Tuesday, December 09, 2008

Why Cost doesn't matter in Finance/Microfinance

Fascinating article here (Financial Times). Marginal Revolution highlights this passage:

Karlan and Zinman wanted to know what value there might be in expanding access to credit. ZaFinCo was no dewy-eyed social business, but a hard-nosed, profit-minded company, charging 11.75 per cent per month on a four-month loan, or 200 per cent APR, much more than Compartamos was generally judged to have been charging.

Despite the high rates, the results were astonishing. "We expected to see some good effects and some bad," explained Karlan, who checked in with the experiment's participants six to 12 months after they had filed their initial loan applications. "But we basically only saw good effects."

Most strikingly, those "treated" by the experiment - that is, those for whom the computer requested a second chance at a loan - were much more likely to have kept their jobs than the control group.

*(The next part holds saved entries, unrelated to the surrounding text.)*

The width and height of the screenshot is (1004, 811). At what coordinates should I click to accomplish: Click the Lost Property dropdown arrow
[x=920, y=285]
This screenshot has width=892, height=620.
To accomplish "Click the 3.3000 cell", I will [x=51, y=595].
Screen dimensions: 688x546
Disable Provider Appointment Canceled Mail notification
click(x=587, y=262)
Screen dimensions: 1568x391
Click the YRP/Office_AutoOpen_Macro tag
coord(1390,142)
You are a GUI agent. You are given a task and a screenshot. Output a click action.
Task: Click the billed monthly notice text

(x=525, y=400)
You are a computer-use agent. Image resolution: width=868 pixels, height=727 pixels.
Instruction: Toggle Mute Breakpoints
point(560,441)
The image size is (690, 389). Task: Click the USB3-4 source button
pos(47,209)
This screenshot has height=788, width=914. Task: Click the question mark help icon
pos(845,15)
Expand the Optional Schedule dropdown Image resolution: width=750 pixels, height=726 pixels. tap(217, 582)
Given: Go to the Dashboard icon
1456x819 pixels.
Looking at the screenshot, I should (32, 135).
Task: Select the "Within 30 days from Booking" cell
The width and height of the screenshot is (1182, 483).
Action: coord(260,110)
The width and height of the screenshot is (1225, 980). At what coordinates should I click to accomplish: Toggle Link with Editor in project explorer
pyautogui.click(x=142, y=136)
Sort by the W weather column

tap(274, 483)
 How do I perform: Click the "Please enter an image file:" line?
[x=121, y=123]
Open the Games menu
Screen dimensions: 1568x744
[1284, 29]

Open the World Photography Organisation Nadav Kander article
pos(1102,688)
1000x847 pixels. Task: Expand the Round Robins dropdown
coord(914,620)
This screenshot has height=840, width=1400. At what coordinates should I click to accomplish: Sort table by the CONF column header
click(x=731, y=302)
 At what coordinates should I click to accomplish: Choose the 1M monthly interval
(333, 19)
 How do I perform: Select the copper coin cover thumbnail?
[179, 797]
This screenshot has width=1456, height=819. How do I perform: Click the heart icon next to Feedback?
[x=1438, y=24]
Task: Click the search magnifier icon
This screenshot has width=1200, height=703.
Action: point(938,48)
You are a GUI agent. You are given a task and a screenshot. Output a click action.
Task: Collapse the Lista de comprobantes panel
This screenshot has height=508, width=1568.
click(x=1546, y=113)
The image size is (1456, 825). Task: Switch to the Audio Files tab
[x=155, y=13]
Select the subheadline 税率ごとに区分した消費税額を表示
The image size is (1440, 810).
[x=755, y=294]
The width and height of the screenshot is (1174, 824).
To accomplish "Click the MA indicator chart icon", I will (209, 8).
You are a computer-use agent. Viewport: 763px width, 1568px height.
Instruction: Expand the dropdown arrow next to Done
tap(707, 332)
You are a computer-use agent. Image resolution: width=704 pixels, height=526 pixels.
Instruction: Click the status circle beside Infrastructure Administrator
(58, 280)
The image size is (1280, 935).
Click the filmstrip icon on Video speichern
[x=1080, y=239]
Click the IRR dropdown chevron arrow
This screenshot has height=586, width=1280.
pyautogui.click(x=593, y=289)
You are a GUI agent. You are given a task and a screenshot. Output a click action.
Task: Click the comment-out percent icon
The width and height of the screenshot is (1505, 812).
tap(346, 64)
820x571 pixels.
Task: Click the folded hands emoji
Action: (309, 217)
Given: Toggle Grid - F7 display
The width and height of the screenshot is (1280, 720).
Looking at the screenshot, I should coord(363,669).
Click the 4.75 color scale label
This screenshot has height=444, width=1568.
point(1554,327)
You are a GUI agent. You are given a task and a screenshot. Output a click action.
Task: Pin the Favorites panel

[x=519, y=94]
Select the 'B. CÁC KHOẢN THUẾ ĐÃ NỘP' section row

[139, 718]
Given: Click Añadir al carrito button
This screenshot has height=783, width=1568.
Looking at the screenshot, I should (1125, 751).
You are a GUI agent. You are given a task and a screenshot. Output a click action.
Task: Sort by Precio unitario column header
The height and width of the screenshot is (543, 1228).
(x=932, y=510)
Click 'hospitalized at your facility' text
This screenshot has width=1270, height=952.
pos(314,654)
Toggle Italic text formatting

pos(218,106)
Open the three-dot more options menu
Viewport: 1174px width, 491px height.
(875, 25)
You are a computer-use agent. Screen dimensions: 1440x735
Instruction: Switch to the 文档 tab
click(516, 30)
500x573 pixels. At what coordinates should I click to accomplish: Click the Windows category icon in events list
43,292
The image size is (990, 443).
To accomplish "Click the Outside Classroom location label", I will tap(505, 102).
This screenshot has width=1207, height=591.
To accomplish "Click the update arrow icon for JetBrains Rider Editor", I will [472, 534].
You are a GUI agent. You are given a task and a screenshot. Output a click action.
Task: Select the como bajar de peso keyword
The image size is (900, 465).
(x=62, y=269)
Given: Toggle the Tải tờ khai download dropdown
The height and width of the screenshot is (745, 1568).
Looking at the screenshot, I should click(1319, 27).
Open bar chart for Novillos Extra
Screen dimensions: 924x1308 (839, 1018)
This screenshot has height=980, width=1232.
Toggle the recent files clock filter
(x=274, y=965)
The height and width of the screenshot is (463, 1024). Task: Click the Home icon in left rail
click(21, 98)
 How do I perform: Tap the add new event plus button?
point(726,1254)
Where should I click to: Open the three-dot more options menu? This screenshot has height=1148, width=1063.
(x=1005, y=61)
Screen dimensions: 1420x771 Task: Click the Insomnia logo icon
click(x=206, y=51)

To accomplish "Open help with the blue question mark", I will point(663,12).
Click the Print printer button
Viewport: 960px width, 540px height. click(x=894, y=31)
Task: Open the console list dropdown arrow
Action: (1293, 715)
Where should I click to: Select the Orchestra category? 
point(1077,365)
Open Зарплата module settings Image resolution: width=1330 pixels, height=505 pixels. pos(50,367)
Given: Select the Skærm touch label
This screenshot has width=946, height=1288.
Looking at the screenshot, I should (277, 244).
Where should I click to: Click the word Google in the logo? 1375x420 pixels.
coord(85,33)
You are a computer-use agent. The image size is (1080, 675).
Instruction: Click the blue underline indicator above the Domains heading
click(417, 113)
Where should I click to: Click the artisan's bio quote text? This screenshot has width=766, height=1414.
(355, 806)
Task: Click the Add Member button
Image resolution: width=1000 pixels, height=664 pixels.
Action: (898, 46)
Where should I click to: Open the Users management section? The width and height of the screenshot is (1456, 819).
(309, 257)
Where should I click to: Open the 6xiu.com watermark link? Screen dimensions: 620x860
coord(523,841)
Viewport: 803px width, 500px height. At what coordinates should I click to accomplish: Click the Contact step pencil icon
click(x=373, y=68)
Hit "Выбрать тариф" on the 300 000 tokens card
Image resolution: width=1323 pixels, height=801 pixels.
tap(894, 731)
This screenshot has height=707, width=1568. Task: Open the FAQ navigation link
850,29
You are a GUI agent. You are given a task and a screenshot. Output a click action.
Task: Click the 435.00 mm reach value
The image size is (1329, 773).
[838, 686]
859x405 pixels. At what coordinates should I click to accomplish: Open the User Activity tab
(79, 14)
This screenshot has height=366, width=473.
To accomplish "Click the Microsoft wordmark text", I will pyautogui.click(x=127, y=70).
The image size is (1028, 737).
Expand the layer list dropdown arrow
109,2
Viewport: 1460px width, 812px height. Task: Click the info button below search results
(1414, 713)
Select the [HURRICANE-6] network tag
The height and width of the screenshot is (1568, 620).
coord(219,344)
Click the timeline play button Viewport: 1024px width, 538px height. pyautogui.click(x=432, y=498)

They were also much less likely to have dropped below the poverty line or to have gone hungry. All these outcomes were recorded well after the loan had been taken out and (usually) repaid, so this was not measuring a temporary debt-funded binge.

More here (WSJ). There's a great deal of posturing going on in the microfinance world with the grand daddy of microfinance, Mohummad Yunus, opposed to blatent commercialization and claims he wants to "fight" the trend and anyone who supports it. Nevermind of course the empirical data that suggests not only is he wrong but he'd be hurting the very people who he claims he supports.

However, the same FT.com article quotes Dean Karlan, "a microfinance economist from Yale" who notes: "If you're trying to make the world a better place but you're not, that's bad. If you're trying to make profits and don't care about people, but make them better off anyway, that's good." My middle ground? Profit oriented microfinance practitioners both maximize profits and care about people. I really don't understand why the two are presumed to be mutually exclusive. Fortunately, the cat is out of the bag and commercialisation has proven potential. Even if those like Compartamos do not ultimately succeed it's too late for Pharisees like Yunus to stop commercial microfinance from succeeding on a far greater scale than inefficient and supposedly more altruistic firms.